# EXERCISE DESCRIPTION
Check every line of the data below for the word "Policy". Copy the ones that have it.
[Opening SUPPLIED DATA section]
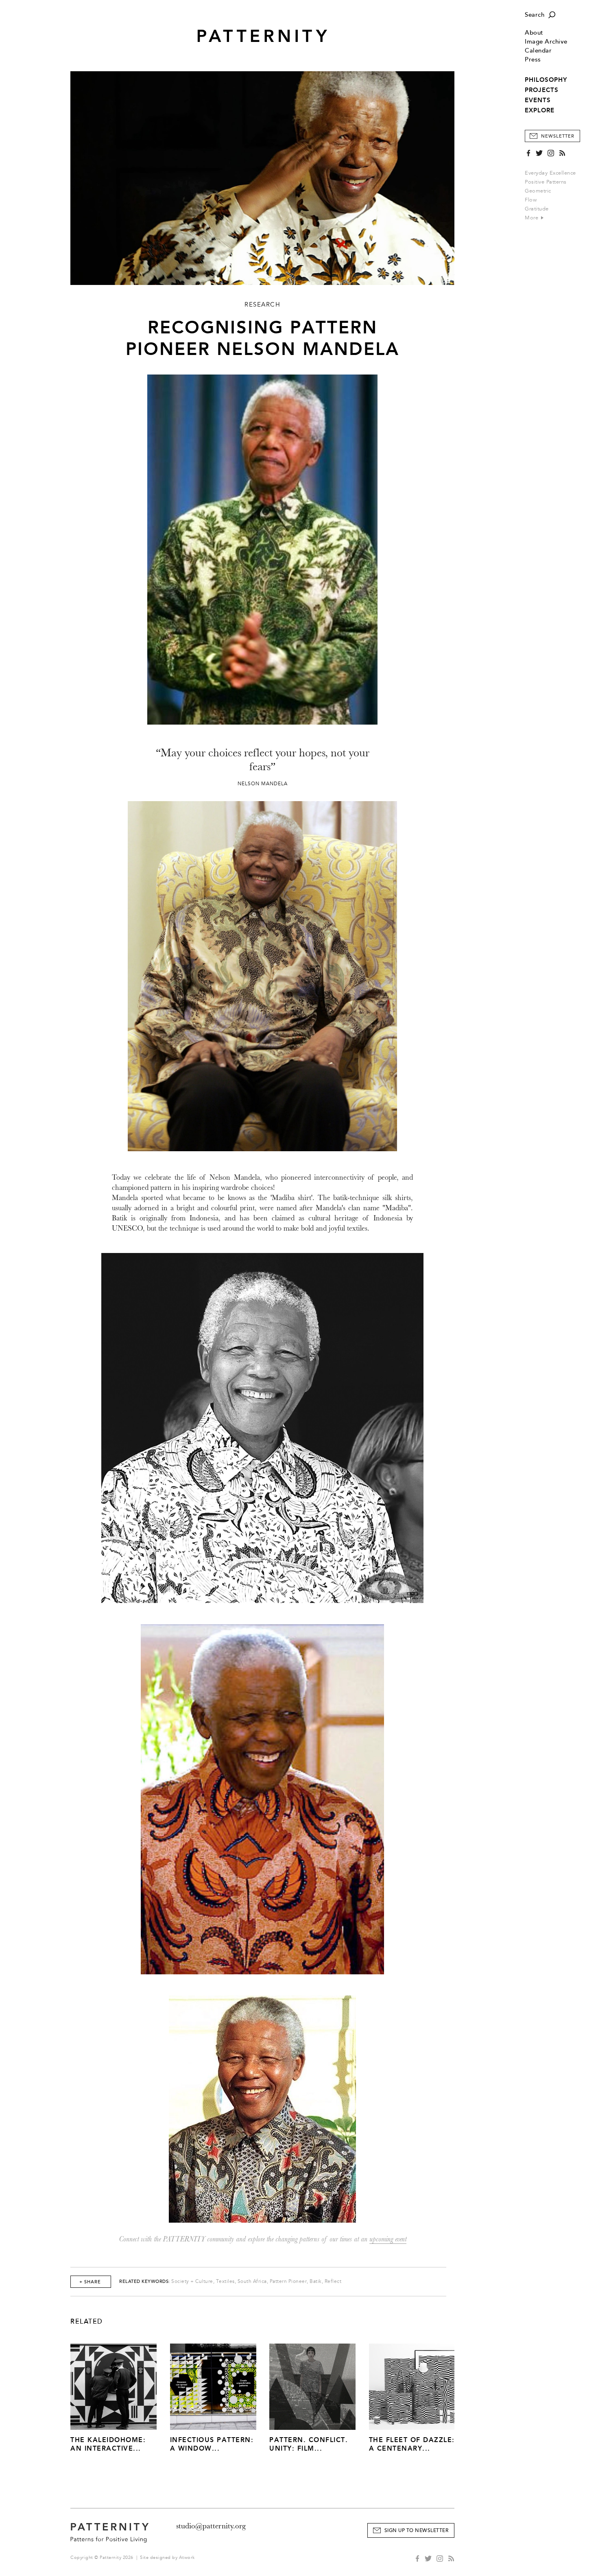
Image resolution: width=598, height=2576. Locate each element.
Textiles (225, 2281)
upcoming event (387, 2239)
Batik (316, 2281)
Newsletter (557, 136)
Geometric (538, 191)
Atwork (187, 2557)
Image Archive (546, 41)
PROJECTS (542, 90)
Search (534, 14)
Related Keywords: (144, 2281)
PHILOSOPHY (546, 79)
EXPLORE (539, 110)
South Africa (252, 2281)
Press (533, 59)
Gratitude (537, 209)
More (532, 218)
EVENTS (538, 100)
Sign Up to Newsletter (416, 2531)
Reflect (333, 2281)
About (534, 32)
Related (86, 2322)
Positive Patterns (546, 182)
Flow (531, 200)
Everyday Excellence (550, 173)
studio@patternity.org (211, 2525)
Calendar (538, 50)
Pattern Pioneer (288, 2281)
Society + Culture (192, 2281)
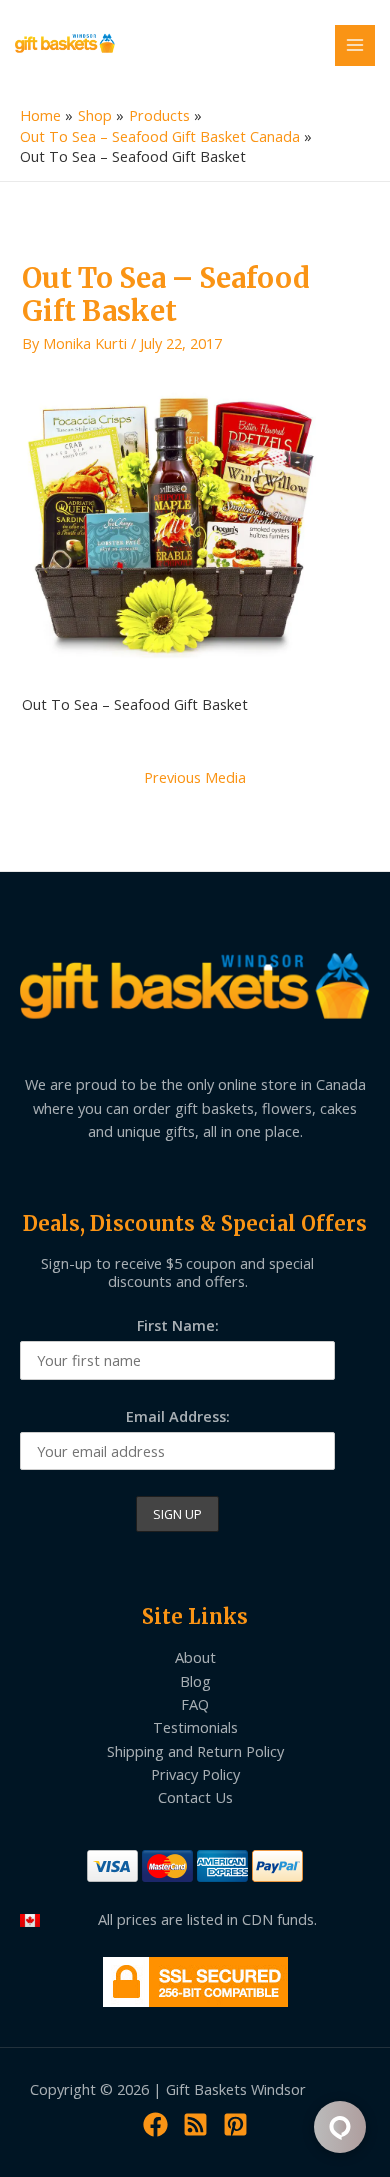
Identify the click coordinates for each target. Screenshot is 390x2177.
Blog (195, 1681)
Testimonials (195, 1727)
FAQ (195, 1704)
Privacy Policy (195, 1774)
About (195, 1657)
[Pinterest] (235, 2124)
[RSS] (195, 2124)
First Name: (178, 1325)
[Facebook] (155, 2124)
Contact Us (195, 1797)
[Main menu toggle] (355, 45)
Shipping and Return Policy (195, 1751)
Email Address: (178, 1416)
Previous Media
[Closing SUPPLIED DATA section]
[Opening SUPPLIED DATA section]
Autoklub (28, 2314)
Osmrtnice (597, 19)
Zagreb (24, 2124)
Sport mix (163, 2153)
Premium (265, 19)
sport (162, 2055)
[Closing SUPPLIED DATA section]
# THE COMPLETED TASK
Privacy Policy (195, 1774)
Shipping and Return Policy (195, 1751)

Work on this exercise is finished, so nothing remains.